Satürn, tüm gezegenler arasında yoğunluğu en düşük olanıdır. Su yoğunluğu ile karşılaştırıldığında 0.69 olan bu değer, Yerküre`nin yoğunluğunun % 12`si kadardır. Düşük yoğunluk, gezegenin akışkan yapısı ve kendi çevresindeki dönüş hızının yüksekliği ile birleşerek, Satürn`e ekvatorda geniş, kutuplarda basık elipsoid görüntüsünü vermektedir. Beyazlık derecesi (albedo) 0.47 olan gezegen, böylece yüzeyine düşen güneş ışığının yarıya yakınını görünür tayfta yansıtmaktadır. Ancak kızılötesi alandaki ışınım ölçüldüğünde, Satürn`ün Güneş`ten aldığı enerjinin 3 kat fazlasını dışarı yaydığı görülür.

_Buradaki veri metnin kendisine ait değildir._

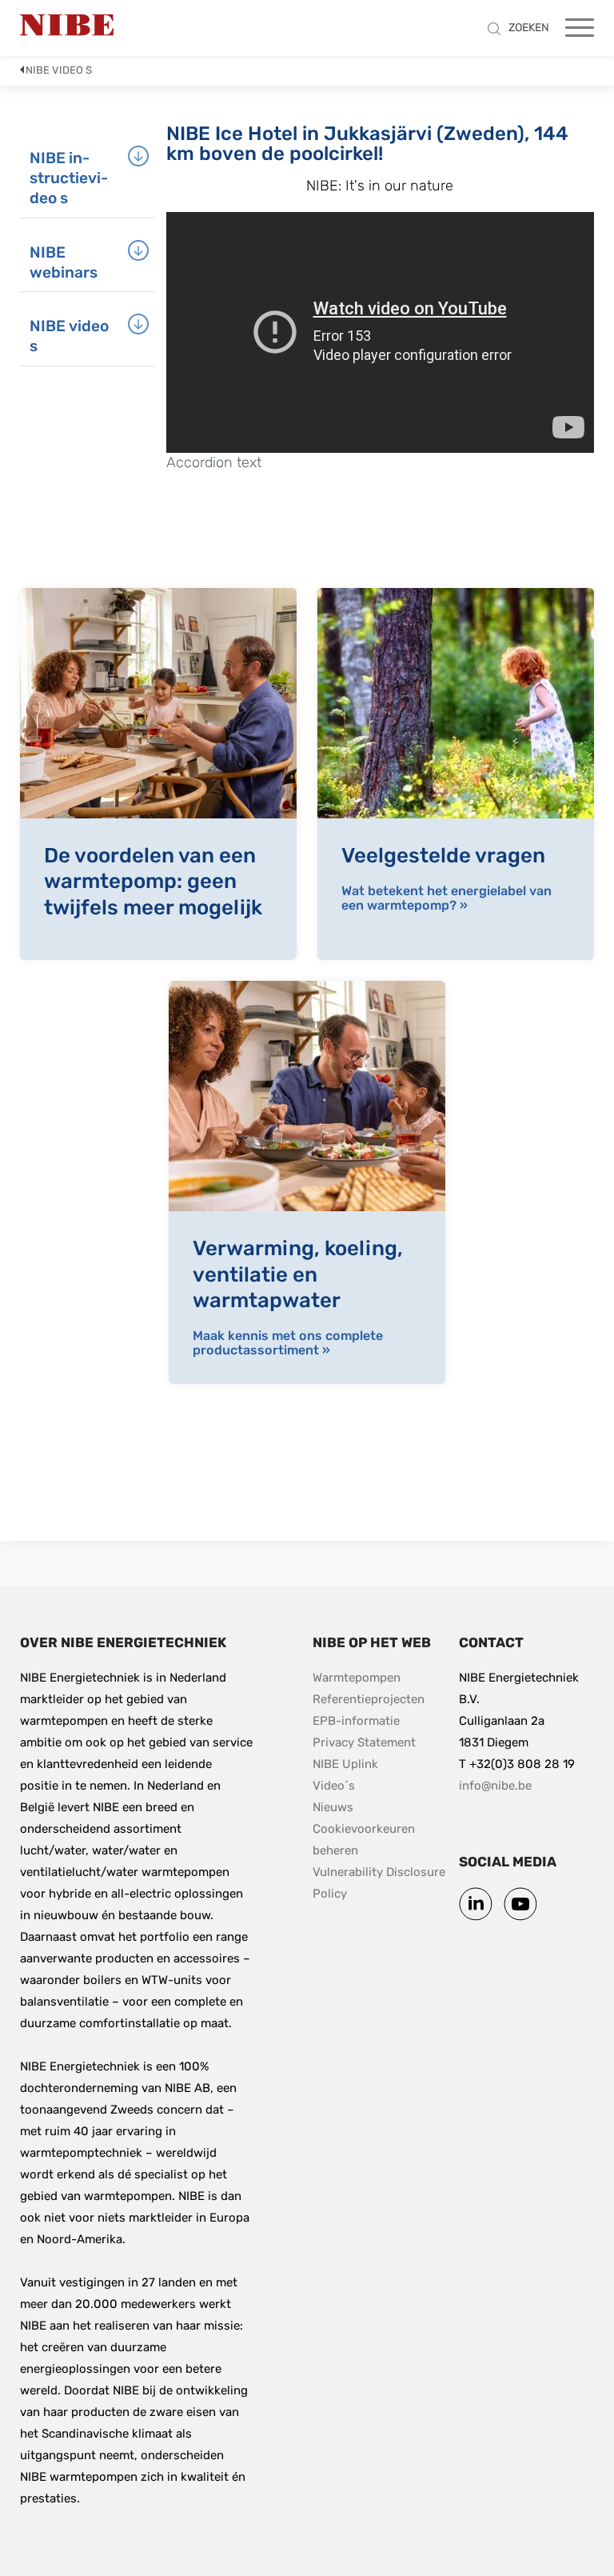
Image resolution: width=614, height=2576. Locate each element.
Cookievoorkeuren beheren (365, 1840)
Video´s (334, 1785)
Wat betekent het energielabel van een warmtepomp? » (446, 898)
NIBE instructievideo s (69, 178)
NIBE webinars (64, 262)
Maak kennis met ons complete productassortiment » (288, 1343)
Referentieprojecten (369, 1699)
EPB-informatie (356, 1721)
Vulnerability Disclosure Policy (380, 1883)
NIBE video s (59, 70)
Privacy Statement (364, 1742)
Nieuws (333, 1807)
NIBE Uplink (345, 1764)
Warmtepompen (357, 1677)
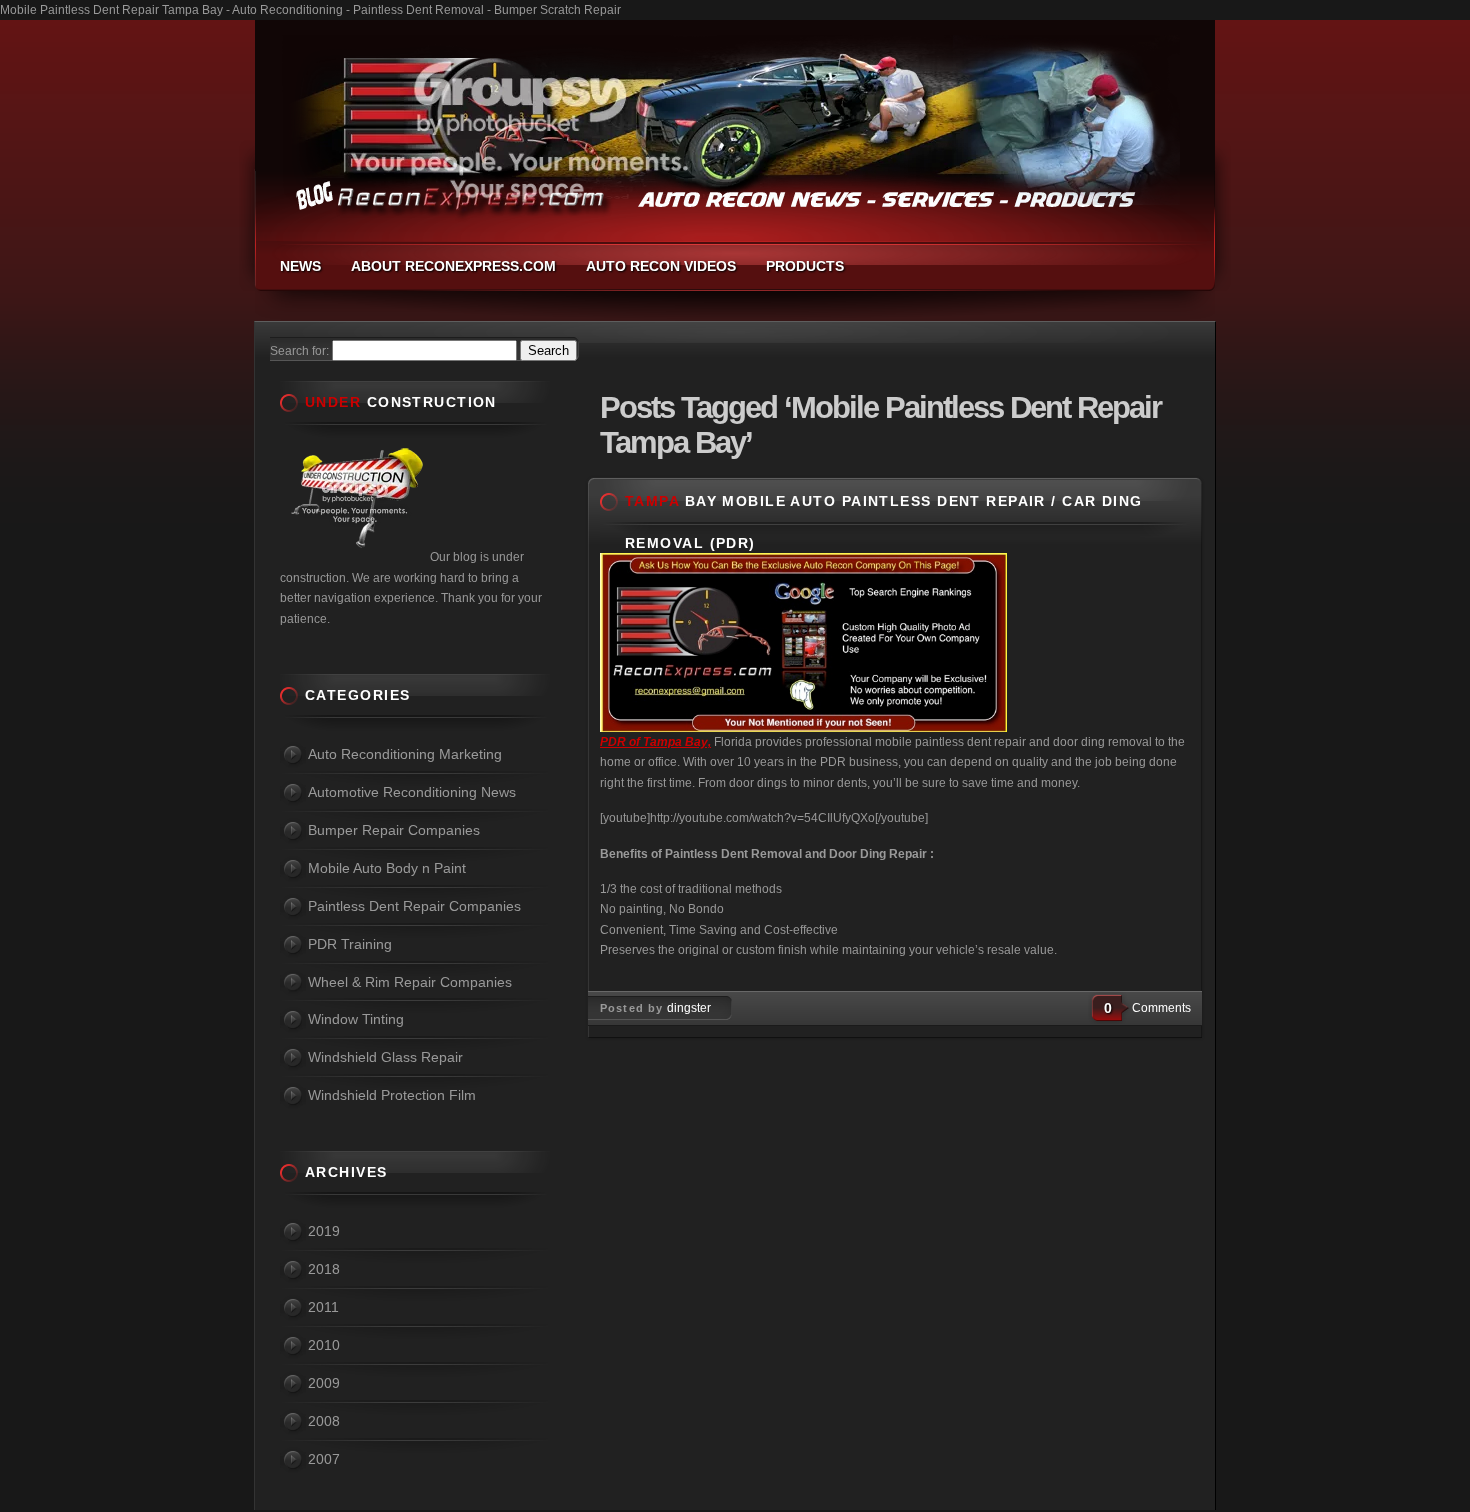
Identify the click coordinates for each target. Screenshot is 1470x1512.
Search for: (299, 351)
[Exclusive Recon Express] (803, 728)
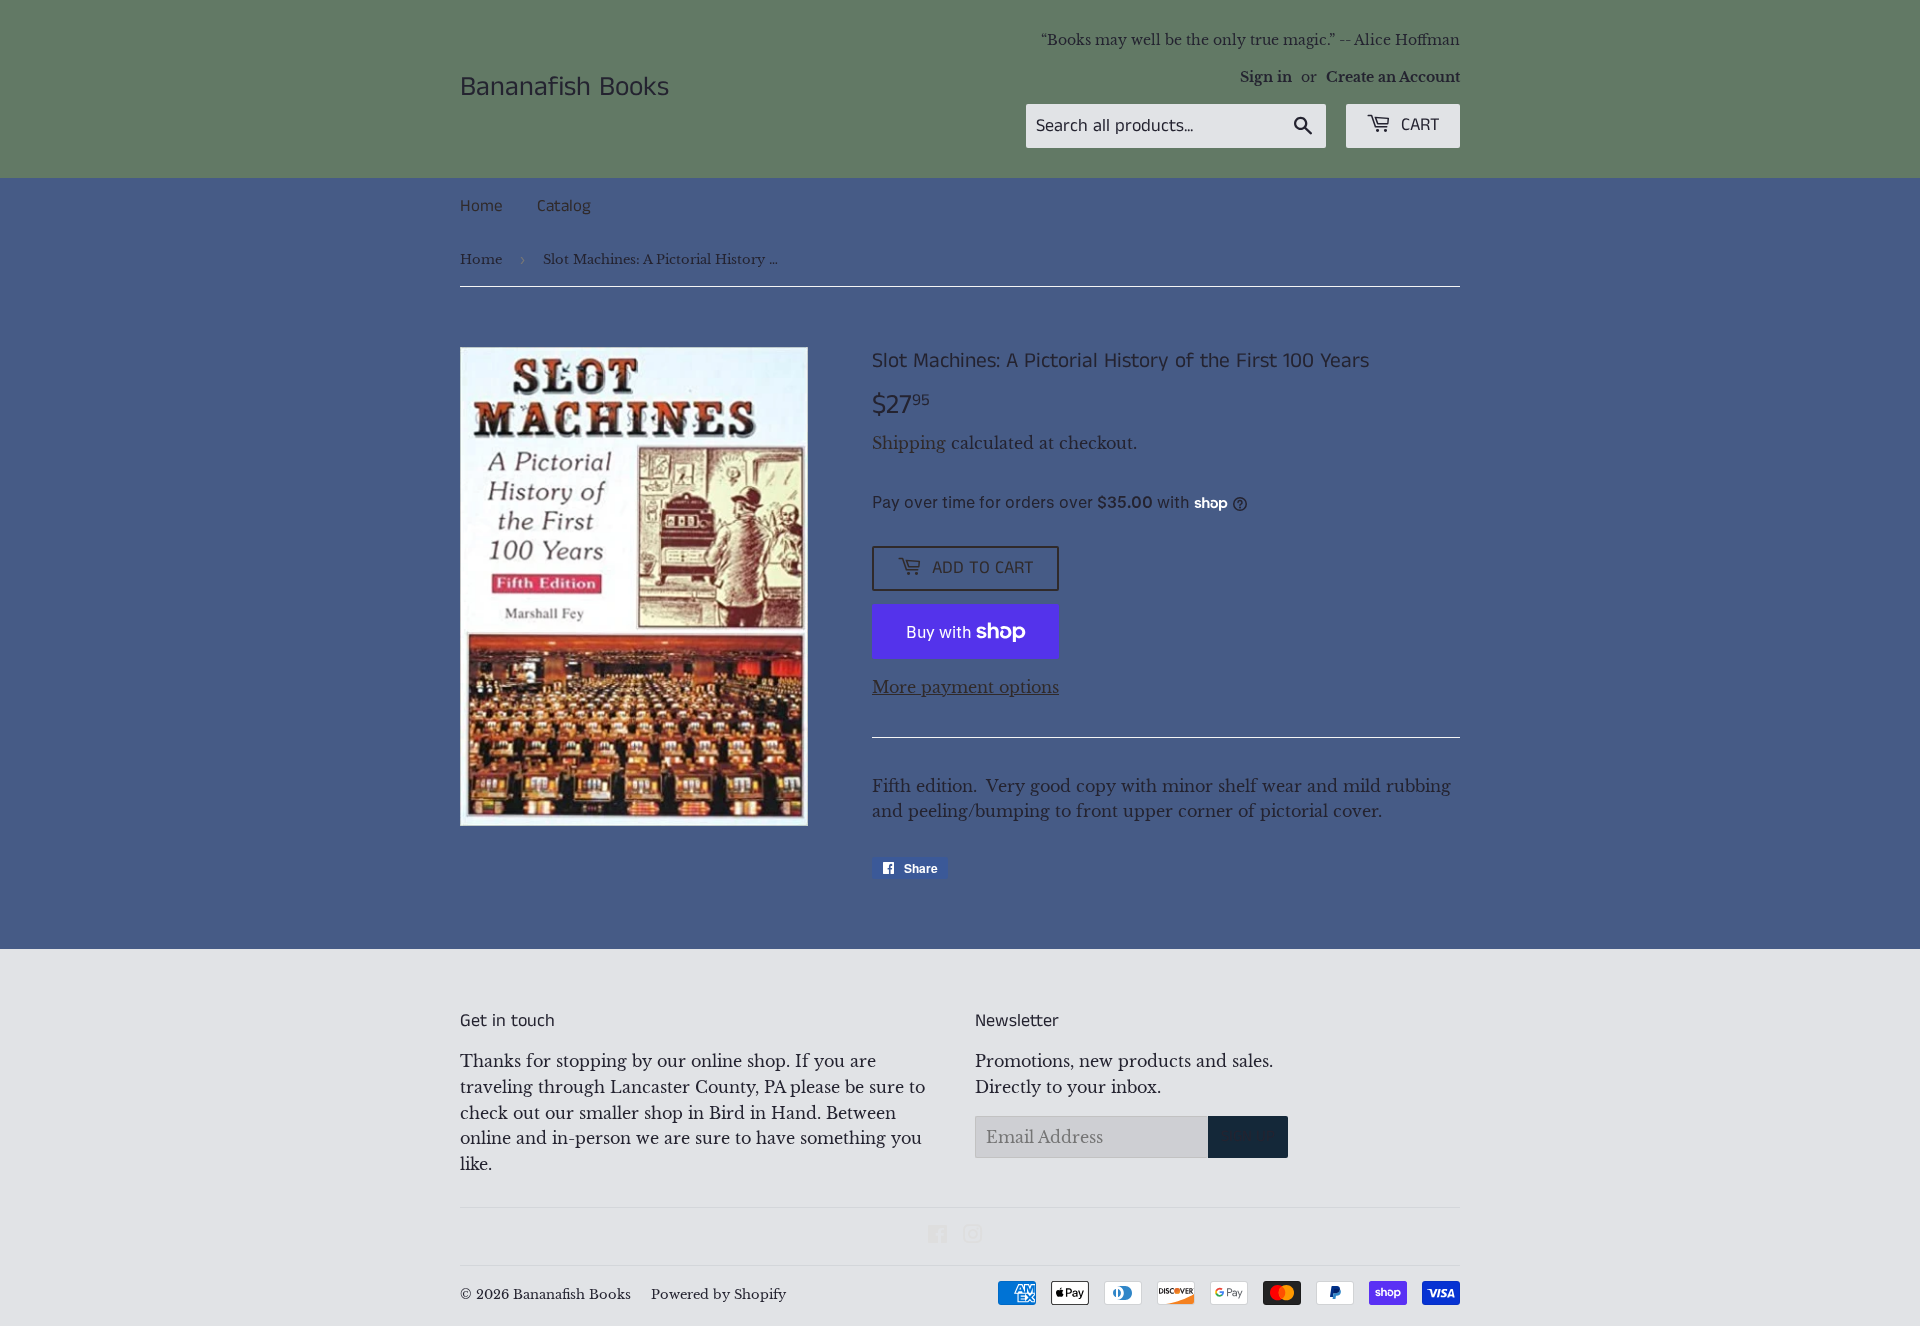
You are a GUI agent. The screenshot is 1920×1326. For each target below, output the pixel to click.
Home (481, 206)
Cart (1418, 125)
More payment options (965, 687)
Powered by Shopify (718, 1294)
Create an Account (1393, 77)
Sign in (1266, 77)
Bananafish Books (564, 88)
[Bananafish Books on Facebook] (937, 1236)
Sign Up (1248, 1136)
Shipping (909, 443)
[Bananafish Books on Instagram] (973, 1236)
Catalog (564, 206)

Bu nedenle gezegen, Güneş`e olan uzaklığına göre hesaplanan 71K` den (-202°C) çok daha yüksek bir etkin sıcaklığa sahiptir ve 95K (-178°C) sıcaklığında bir kara cisim gibi ışır. Satürn`ün kendi içinde yarattığı bu enerji fazlası, gezegenin yerçekiminin etkisi ile yavaşca kendisi üzerine çökerek küçülmesi sırasında dönüştürülen potansiyel enerji ile açıklanmaktadır. Kelvin-Helmholtz mekanizması olarak adlandırılan ve daha sınırlı ölçüde Jüpiter`de de gözlenen bu olgu Satürn`ün yarattığı ısıl enerji fazlasını tek başına açıklamaya yeterli değildir. Ek bir mekanizma olarak, gezegenin yüzeye yakın katmanlarında hidrojen ile karışım halinde bulunan helyumun ağırlığı nedeniyle merkeze doğru süzülerek göç etmesi sırasında potansiyel enerjisinin bir kısmını açığa çıkarması önerilmektedir.

İç yapı



Gaz devleri, içerdikleri elementlerin oranlarına göre iki alt gruba ayrılırlar. Uranüs ve Neptün `buz` ve `kaya` oranı daha yüksek Uranian gezegenler grubundadır. Satürn ise Jüpiter ile birlikte, adını yine Jüpiter`den alan Jovian gezegenler grubu içindedir. Jovian gezegenlerin kabaca Güneş`i ve benzer yıldızları oluşturan maddeleri bu yıldızlardakine yakın oranlarda içerdiği düşünülür. 20. yüzyıl başlarından itibaren, gezegenlerin çap, kütle, yoğunluk, kendi etrafında dönme hızları, uydularının davranışları gibi verilerden yola çıkılarak iç yapıları hakkında ortaya atılan görüşler, daha sonra tayfölçümsel çalışmalarla ve son otuz yıl içinde gerçekleştirilen birçok uzay aracı araştırması ile zenginleştirilmiş ve günümüzde oldukça tatminkar modeller geliştirilmiştir.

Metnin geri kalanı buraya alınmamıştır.